AFM-4.5B is designed with deployment versatility in mind. It can function in cloud, on-premise, hybrid, or even edge environments—thanks to its efficiency and compatibility with open frameworks like Hugging Face Transformers, llama.cpp, and (pending release) vLLM.
The model supports quantized formats, enabling it to run on lower-RAM GPUs or even CPUs, making it suitable for applications with limited resources.
Company Vision Secures Support
Arcee.ai’s broader strategy focuses on creating domain-adaptable, small language models (SLMs) that can power numerous use cases within the same organization.
As CEO Mark McQuade explained in a VentureBeat interview last year, “You don’t need to go that big for business use cases.” The company emphasizes rapid iteration and model customization as core to its offerings.
This vision attracted investor support with a $24 million Series A round back in 2024.
Inside AFM-4.5B’s Architecture and Training Process
The AFM-4.5B model uses a decoder-only transformer architecture with several enhancements for performance and deployment flexibility.
It incorporates grouped query attention for faster inference and ReLU² activations instead of SwiGLU to support sparsification without reducing accuracy.
Training followed a three-phase approach:
- Pretraining on 6.5 trillion tokens of general data
- Midtraining on 1.5 trillion tokens focusing on math and code
- Instruction tuning using high-quality instruction-following datasets and reinforcement learning with verifiable and preference-based feedback
To adhere to strict compliance and IP standards, the model was trained on nearly 7 trillion tokens of data curated for cleanliness and licensing safety.

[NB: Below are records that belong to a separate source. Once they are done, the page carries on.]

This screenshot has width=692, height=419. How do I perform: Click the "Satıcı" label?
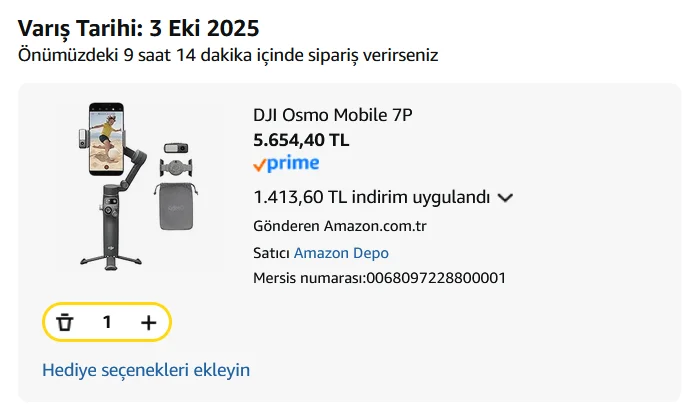click(271, 253)
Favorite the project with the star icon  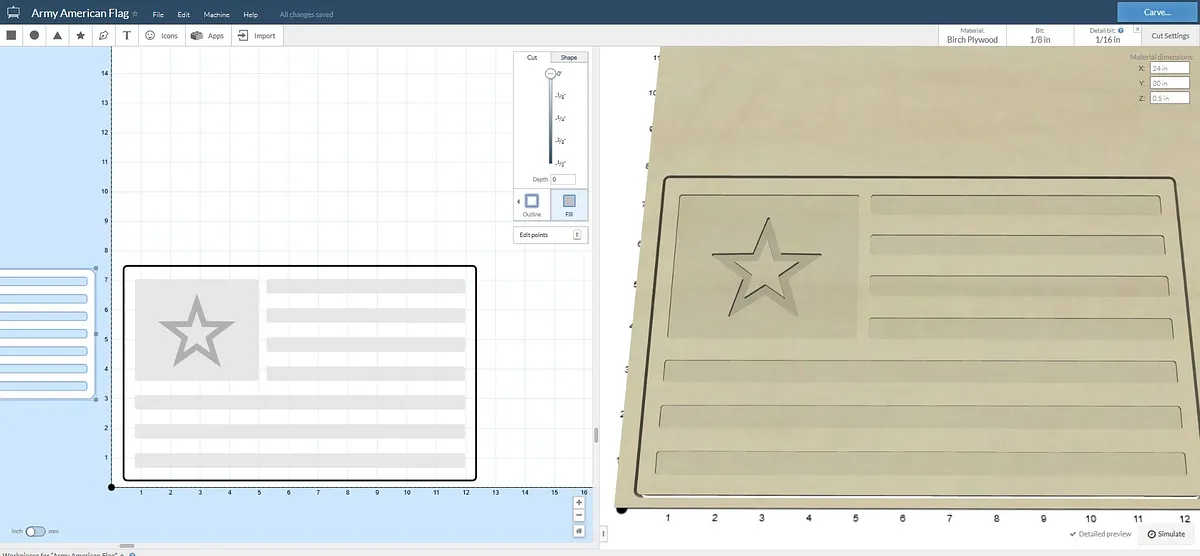pos(135,14)
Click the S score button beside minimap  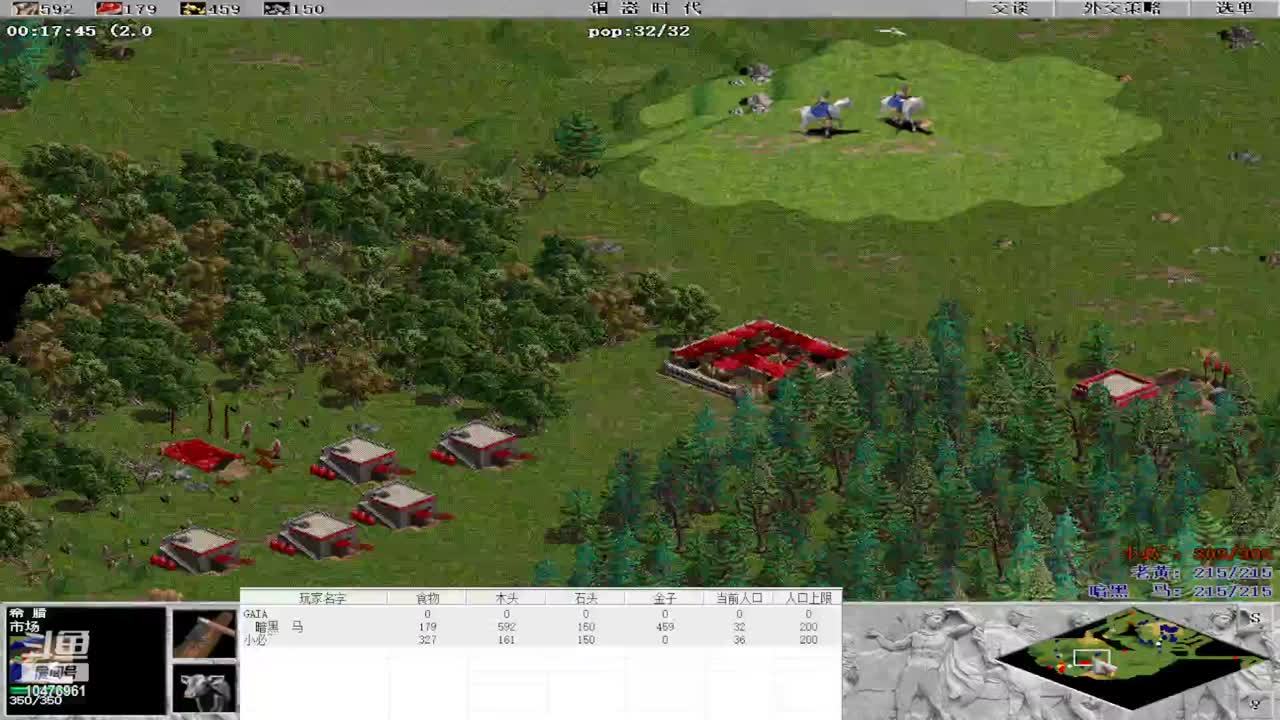1255,618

A Competitive Model, But Not a Leader
Despite its smaller size, AFM-4.5B performs competitively across a wide range of benchmarks. The instruction-tuned version averages a score of 50.13 across evaluation suites such as MMLU, MixEval, TriviaQA, and Agieval—matching or surpassing similar-sized models like Gemma-3 4B-it, Qwen3-4B, and SmolLM3-3B.

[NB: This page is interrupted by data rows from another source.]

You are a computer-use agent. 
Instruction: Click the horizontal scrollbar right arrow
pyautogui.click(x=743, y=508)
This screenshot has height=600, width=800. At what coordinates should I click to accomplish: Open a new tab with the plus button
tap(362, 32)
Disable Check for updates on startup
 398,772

Multilingual testing indicates the model delivers strong performance across over 10 languages, including Arabic, Mandarin, German, and Portuguese.
According to Arcee, adding support for additional dialects is straightforward due to its modular architecture.

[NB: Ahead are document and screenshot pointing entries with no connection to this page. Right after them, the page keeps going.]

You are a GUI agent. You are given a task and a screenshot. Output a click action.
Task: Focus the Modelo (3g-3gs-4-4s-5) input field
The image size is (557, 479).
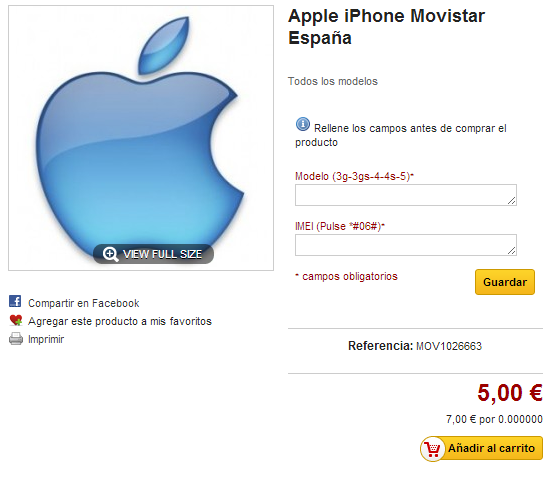(406, 195)
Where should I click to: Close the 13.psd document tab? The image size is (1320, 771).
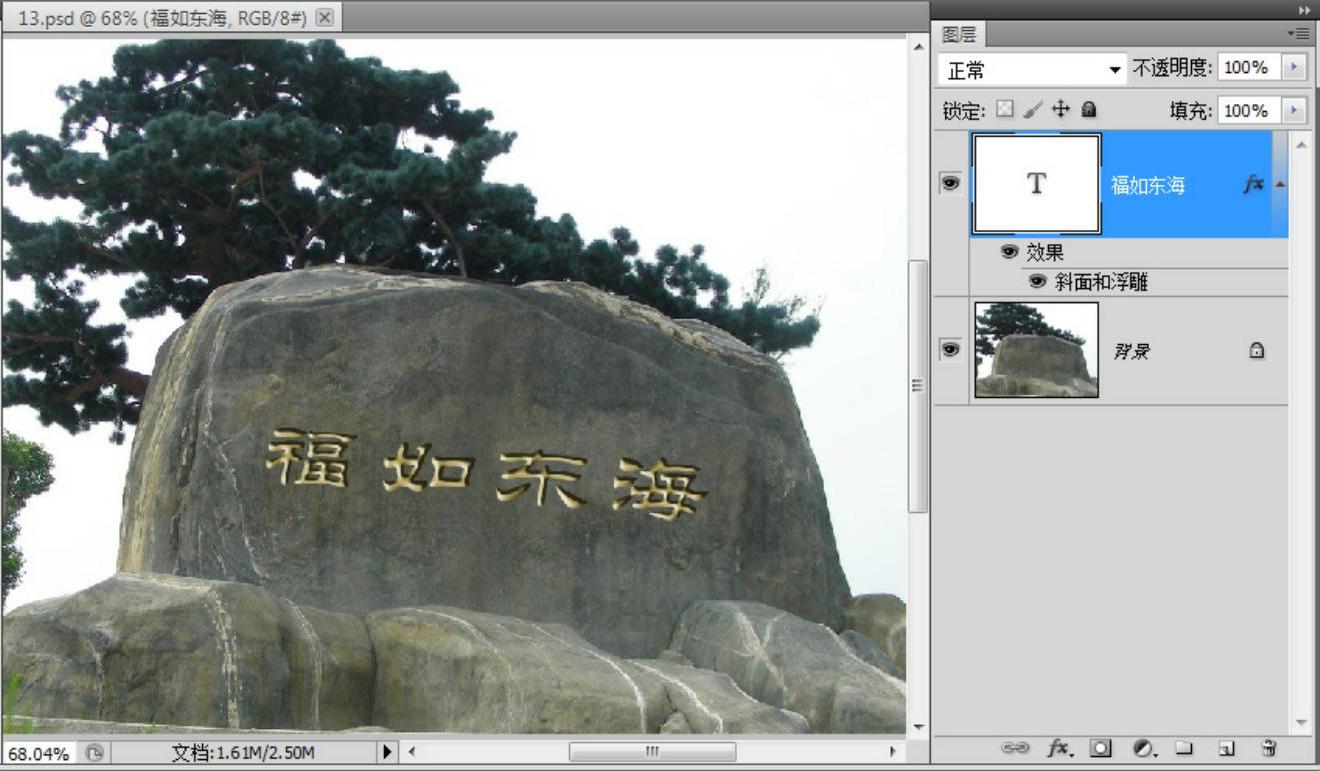point(325,17)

AFM-4.5B has also demonstrated strong early traction in public evaluation settings. In a leaderboard ranking conversational model quality by user votes and win rate, the model ranks third overall, behind only Claude Opus 4 and Gemini 2.5 Pro.
It boasts a win rate of 59.2% and the fastest latency of any top model at 0.2 seconds, paired with a generation speed of 179 tokens per second.
Built-in Support for Agents
In addition to general capabilities, AFM-4.5B includes built-in support for function calling and agentic reasoning.
These features aim to simplify the creation of AI agents and workflow automation tools, reducing the need for complex prompt engineering or orchestration layers.
This functionality aligns with Arcee’s broader strategy of enabling enterprises to build custom, production-ready models faster, with lower total cost of ownership (TCO) and easier integration into business operations.
What’s Next for Arcee?
AFM-4.5B represents Arcee.ai’s effort to establish a new category of enterprise-ready language models: small, high-performing, and fully customizable, without the compromises that often accompany either proprietary LLMs or open-weight SLMs.
With competitive benchmarks, multilingual support, strong compliance standards, and flexible deployment options, the model aims to fulfill enterprise needs for speed, sovereignty, and scale.
Whether Arcee can secure a lasting position in the rapidly evolving generative AI landscape will depend on its ability to deliver on this promise. But with AFM-4.5B, the company has made a confident initial step.
Correction: This piece originally misspelled Arcee’s name in several places. We’ve since updated the article to correct it and regret the errors.